Unstable Communities in Network Ensembles
Ensembles of graphs arise naturally in many applications, for example, the temporal evolution of social contacts or computer communications, tissue-specific protein interaction networks, annual citation or co-authorship networks in a field, or a family of high-likelihood Bayesian networks inferred from systems biology data. Several techniques have been developed to analyze such ensembles. A canonical problem is that of computing communities that are persistent across the ensemble. This problem is usually formulated as one of computing dense subgraphs (communities) that are frequent, i.e., appear in many graphs in the ensemble.
In this thesis, we seek to find "unstable communities" which are the antithesis of frequent, dense subgraphs. Informally, an unstable community is a set of nodes that induces highly-varying subgraphs in the ensemble. In other words, the graphs in the ensemble disagree about the precise pairwise connections among these nodes. The primary contribution of this dissertation is to introduce the concept of unstable communities as a novel problem in the field of graph mining. Specifically, it presents three approaches to mathematically formulate the concept of unstable communities, devises algorithms for computing such communities in a given ensemble of networks, and shows the usefulness of this concept in a variety of settings.
Our first definition of unstable community relies on two parameters: the first ensures that a node set induces several different subgraphs in the ensemble and the second guarantees that each of these subgraphs occurs in a large number of graphs in the ensemble. We present two algorithms to enumerate unstable communities that match this definition. The first approach, ClustMiner, is a heuristic that transforms the problem into one of computing dense subgraphs in a single graph that summarizes the ensemble. The second approach, UCMiner, is guaranteed to enumerate all maximal unstable communities correctly. We apply both approaches to systems biology datasets to demonstrate that UCMiner is superior to ClustMiner in the sense that ClustMiner's output contains node sets that are not unstable while also missing several communities computed by UCMiner.
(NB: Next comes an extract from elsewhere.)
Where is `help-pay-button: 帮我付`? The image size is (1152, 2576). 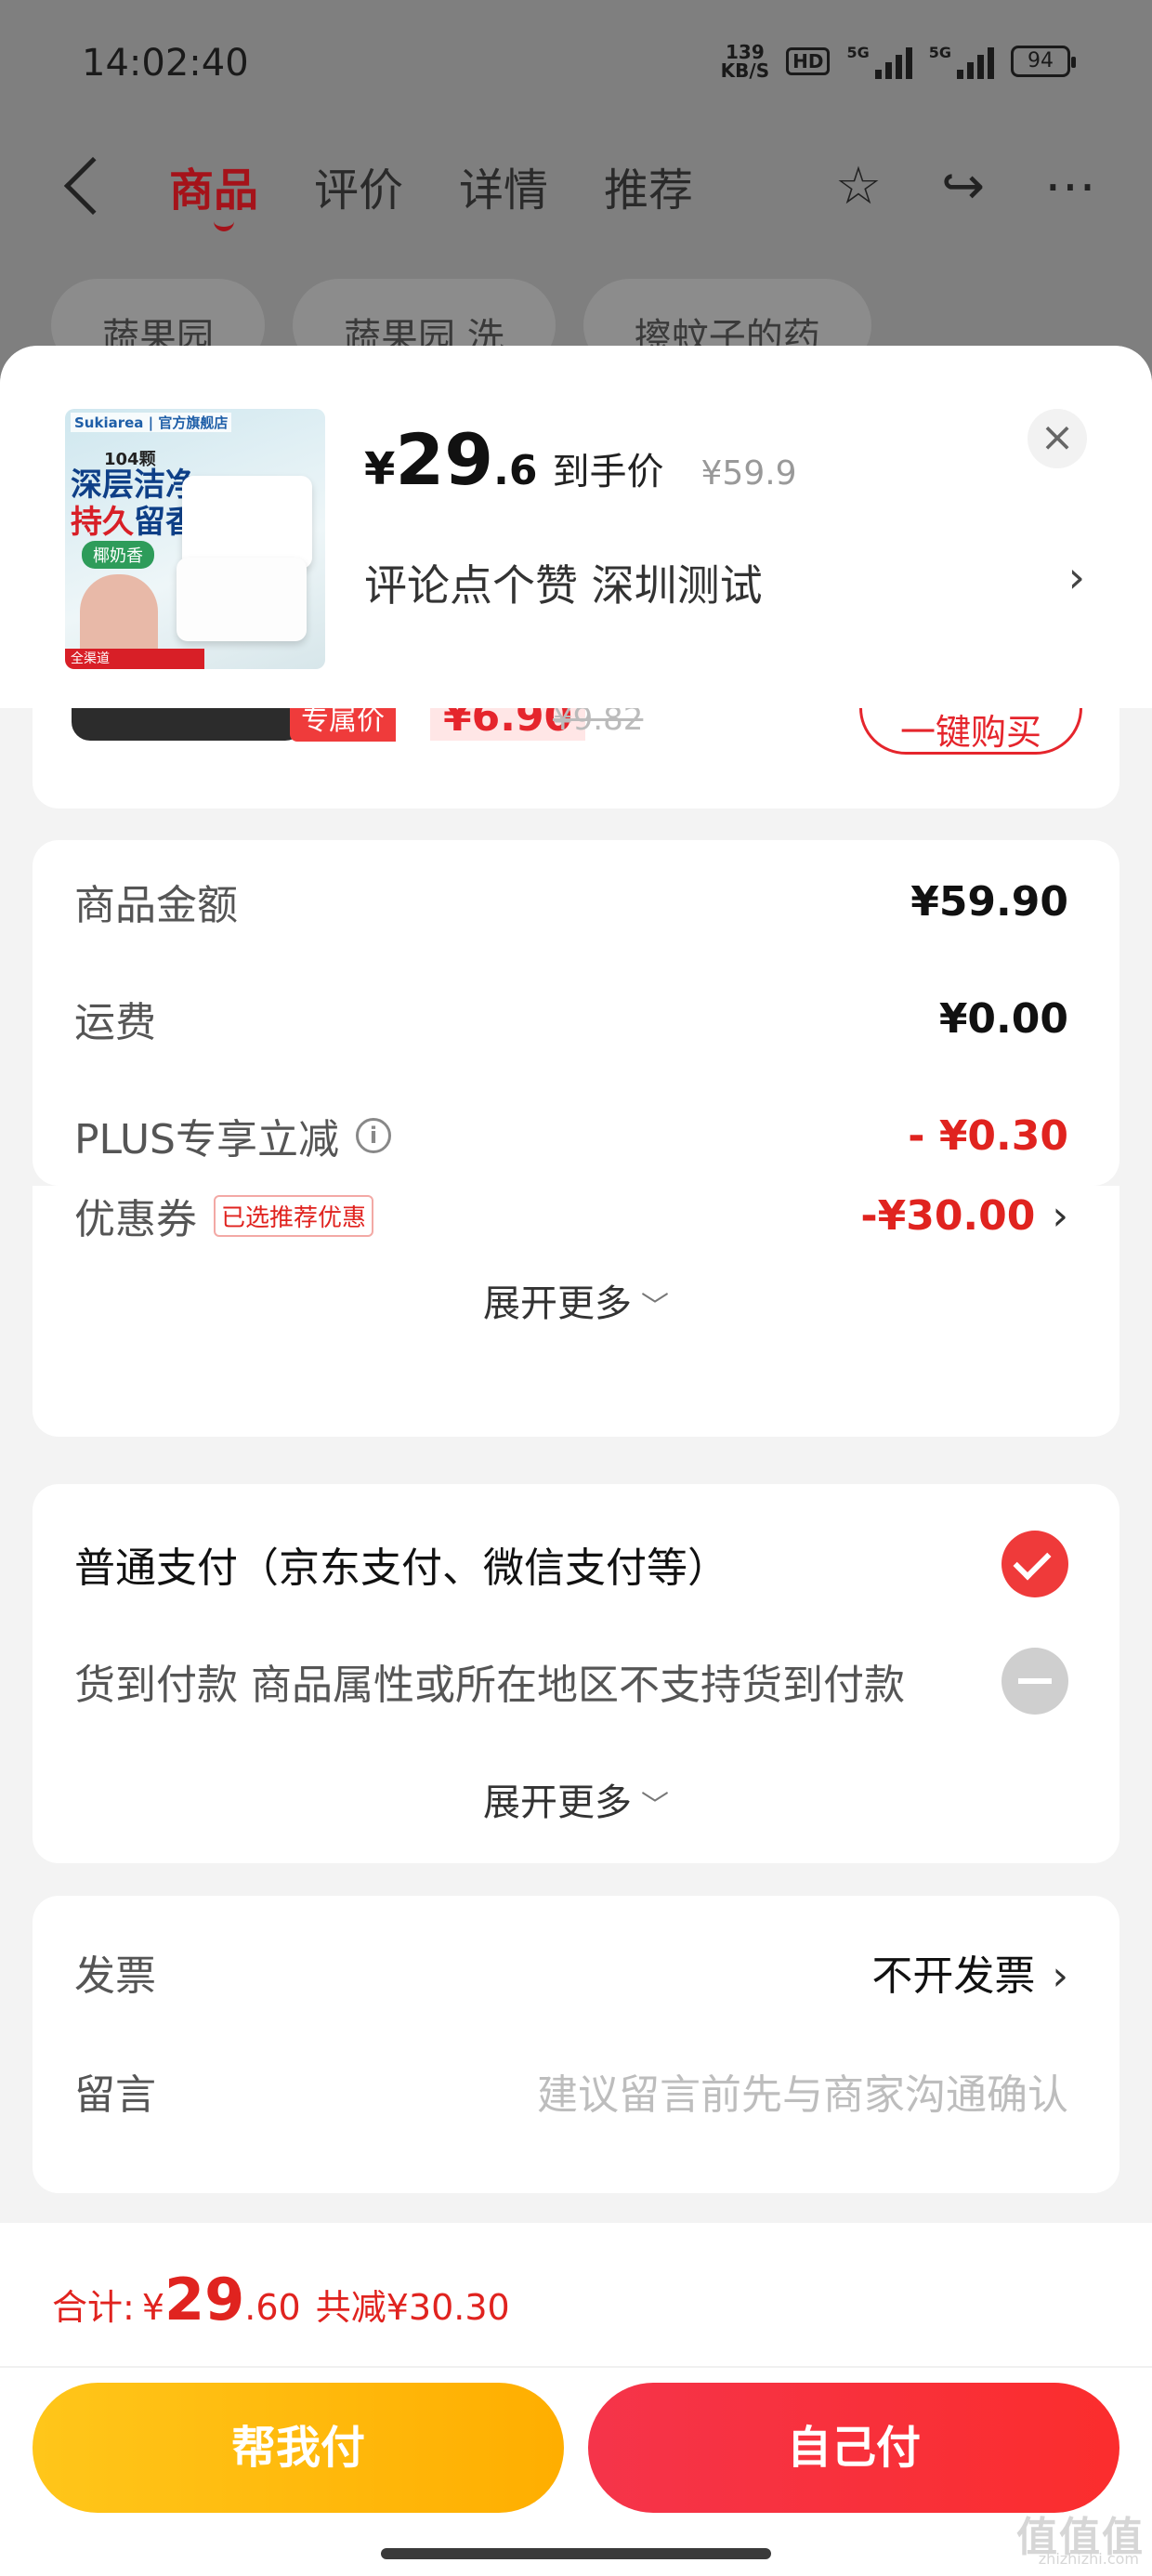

We find several node sets that capture the uncertain connectivity of genes in relevant protein complexes, suggesting that further experiments may be required to precisely discern their interaction patterns.
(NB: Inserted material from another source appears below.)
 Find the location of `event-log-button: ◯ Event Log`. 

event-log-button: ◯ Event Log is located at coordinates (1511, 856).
Our second and third definitions of unstable community rely on a novel concept of (scaled) subgraph divergence, a formulation that uses the concept of relative entropy to measure the instability of a community. We propose another algorithm, SDMiner, that can exactly enumerate all maximal unstable communities with small (scaled) subgraph divergence. We perform extensive experiments on social network datasets to show that we can discover UCs that capture the main structural variations of the given set of networks and also provide us with interesting and relevant insights about these datasets.